# [Your instructions]
Scan the records for "computer". Report each line that includes it.
=== Section Start ===
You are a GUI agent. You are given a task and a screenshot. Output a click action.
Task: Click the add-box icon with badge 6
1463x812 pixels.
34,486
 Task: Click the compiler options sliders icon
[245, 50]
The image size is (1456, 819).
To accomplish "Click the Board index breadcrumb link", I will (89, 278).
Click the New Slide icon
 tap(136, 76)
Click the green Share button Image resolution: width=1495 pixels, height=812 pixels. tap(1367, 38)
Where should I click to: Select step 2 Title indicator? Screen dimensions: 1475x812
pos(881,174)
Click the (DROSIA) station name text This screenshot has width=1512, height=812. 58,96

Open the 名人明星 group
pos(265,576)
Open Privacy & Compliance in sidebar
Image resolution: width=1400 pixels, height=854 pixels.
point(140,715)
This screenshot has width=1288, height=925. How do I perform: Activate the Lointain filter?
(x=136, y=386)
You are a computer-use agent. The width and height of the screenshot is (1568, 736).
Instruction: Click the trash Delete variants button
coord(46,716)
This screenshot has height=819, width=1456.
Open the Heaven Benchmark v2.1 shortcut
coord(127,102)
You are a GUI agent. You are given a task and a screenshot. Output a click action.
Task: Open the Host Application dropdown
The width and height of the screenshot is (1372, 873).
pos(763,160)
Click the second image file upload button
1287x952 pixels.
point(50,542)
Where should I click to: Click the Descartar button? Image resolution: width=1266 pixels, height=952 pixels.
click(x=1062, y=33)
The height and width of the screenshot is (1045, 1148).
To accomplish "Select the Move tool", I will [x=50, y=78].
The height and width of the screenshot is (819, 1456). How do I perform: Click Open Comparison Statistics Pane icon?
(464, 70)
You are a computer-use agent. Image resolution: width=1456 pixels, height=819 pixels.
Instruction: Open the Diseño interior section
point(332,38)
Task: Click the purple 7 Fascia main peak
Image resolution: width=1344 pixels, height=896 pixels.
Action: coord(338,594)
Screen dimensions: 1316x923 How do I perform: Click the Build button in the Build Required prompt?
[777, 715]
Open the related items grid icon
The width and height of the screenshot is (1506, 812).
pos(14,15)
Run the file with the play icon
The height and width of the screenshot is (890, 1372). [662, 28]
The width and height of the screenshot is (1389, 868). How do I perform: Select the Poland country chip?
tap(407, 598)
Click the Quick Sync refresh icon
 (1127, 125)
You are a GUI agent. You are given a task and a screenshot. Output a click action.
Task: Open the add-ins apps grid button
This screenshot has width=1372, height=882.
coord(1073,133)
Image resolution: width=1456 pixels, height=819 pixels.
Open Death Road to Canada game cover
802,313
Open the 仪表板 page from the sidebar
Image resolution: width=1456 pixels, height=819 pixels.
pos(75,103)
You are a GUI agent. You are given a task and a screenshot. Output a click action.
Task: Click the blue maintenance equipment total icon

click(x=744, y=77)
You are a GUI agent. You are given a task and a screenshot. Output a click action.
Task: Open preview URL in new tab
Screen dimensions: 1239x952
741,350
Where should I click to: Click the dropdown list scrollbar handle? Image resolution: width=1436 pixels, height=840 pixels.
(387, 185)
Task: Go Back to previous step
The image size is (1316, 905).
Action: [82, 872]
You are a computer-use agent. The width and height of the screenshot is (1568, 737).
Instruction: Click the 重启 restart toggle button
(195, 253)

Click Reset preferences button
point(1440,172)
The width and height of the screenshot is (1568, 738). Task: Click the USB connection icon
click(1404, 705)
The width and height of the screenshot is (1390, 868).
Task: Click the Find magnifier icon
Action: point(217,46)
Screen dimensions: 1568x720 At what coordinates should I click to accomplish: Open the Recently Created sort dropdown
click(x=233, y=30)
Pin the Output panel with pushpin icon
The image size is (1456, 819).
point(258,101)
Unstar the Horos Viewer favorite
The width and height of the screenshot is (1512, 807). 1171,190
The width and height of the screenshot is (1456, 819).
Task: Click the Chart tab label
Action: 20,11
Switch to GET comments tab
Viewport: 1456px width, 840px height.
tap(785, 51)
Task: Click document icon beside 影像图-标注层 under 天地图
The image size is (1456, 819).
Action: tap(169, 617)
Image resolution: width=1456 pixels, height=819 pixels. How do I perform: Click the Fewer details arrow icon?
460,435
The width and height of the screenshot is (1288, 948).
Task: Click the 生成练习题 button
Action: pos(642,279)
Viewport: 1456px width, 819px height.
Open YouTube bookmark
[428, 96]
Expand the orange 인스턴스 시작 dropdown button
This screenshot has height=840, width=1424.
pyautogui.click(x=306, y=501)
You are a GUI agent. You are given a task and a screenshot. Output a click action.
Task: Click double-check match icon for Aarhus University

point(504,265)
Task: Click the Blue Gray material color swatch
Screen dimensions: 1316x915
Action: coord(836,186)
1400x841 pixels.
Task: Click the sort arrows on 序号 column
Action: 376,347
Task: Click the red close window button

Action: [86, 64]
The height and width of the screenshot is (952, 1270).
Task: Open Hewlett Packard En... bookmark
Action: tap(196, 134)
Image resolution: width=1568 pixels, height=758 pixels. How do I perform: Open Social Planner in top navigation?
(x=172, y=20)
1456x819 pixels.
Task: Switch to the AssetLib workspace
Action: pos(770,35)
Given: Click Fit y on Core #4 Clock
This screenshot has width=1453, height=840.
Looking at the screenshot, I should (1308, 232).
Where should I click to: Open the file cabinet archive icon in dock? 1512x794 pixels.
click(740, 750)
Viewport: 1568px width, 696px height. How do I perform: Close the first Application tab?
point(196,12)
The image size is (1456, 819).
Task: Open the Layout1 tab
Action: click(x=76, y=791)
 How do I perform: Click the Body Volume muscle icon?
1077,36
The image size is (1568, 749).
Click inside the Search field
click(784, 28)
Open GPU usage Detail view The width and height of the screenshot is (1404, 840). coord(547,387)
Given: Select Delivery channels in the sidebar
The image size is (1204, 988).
=== Section End ===
# [Response below]
You are a computer-use agent. The width and height of the screenshot is (1568, 736).
You are a computer-use agent. Image resolution: width=1456 pixels, height=819 pixels.
You are a computer-use agent. The width and height of the screenshot is (1568, 737).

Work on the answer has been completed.